Only lines with the word "will" are wanted; copy each of them from the listing below.

---*---

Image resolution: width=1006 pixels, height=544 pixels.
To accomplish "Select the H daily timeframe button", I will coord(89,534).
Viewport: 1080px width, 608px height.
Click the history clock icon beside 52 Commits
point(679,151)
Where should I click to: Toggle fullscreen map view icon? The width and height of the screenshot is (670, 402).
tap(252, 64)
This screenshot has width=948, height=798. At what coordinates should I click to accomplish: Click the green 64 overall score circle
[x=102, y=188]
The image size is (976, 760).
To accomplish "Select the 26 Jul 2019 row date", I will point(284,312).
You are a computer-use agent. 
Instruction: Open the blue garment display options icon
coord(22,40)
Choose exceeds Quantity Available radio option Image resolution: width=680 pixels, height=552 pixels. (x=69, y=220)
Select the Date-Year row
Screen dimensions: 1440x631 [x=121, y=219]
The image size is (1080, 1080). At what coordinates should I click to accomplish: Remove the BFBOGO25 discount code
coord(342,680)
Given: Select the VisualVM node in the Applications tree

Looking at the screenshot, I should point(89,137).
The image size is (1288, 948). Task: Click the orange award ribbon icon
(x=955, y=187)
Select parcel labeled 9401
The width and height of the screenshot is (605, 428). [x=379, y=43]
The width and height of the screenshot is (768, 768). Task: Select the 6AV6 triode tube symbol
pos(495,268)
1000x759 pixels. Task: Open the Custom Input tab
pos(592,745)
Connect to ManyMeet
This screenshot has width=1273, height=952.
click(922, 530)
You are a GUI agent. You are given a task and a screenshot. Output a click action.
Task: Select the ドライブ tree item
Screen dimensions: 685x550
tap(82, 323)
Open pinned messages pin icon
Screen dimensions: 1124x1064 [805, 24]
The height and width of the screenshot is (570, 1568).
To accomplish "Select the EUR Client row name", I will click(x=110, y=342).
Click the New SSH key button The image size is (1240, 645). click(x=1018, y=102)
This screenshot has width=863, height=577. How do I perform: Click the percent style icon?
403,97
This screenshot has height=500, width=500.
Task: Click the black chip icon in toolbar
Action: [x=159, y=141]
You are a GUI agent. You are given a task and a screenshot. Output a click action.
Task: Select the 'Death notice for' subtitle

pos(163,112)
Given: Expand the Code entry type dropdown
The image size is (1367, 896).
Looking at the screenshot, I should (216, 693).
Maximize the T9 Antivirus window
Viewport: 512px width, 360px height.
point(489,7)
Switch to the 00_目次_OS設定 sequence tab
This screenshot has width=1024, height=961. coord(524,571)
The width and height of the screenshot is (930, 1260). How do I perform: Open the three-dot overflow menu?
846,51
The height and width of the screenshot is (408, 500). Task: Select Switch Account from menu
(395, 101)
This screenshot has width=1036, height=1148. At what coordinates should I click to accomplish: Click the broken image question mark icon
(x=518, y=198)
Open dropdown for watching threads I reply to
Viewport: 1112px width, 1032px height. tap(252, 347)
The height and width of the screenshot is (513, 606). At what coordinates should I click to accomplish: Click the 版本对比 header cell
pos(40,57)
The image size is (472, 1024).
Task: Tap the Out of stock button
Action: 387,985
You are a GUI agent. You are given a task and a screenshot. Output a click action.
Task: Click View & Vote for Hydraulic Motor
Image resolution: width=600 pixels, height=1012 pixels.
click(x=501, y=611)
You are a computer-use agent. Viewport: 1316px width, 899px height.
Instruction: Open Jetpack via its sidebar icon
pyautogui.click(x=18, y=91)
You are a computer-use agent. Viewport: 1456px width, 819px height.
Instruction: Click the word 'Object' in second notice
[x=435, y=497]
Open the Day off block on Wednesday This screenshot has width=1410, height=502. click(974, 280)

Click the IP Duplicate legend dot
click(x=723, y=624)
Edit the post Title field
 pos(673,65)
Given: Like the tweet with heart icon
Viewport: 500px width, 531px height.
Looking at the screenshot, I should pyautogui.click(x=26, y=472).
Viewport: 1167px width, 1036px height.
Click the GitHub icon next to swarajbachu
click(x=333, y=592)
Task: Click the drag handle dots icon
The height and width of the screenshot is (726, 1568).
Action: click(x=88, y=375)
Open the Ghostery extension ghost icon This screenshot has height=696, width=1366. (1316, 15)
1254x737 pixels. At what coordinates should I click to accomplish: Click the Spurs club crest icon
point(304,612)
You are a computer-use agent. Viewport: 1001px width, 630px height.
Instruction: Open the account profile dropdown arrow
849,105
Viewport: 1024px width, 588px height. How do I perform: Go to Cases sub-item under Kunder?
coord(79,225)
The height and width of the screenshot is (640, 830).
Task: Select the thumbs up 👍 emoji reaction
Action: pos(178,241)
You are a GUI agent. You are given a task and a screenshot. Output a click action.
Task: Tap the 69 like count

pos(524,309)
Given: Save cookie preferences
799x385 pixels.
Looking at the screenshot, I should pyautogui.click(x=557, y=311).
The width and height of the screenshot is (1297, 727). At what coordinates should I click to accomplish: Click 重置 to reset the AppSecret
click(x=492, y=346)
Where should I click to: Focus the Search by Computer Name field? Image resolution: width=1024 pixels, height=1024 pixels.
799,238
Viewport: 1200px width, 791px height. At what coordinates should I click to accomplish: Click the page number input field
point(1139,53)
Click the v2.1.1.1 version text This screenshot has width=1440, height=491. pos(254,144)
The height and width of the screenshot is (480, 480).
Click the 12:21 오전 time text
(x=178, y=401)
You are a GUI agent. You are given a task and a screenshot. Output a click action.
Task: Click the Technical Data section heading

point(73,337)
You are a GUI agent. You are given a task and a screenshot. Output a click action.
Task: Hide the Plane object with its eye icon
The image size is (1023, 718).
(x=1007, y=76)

---*---

- [RESULT]:
To accomplish "Select the H daily timeframe button", I will coord(89,534).
To accomplish "Select the 26 Jul 2019 row date", I will point(284,312).
To accomplish "Select the EUR Client row name", I will click(x=110, y=342).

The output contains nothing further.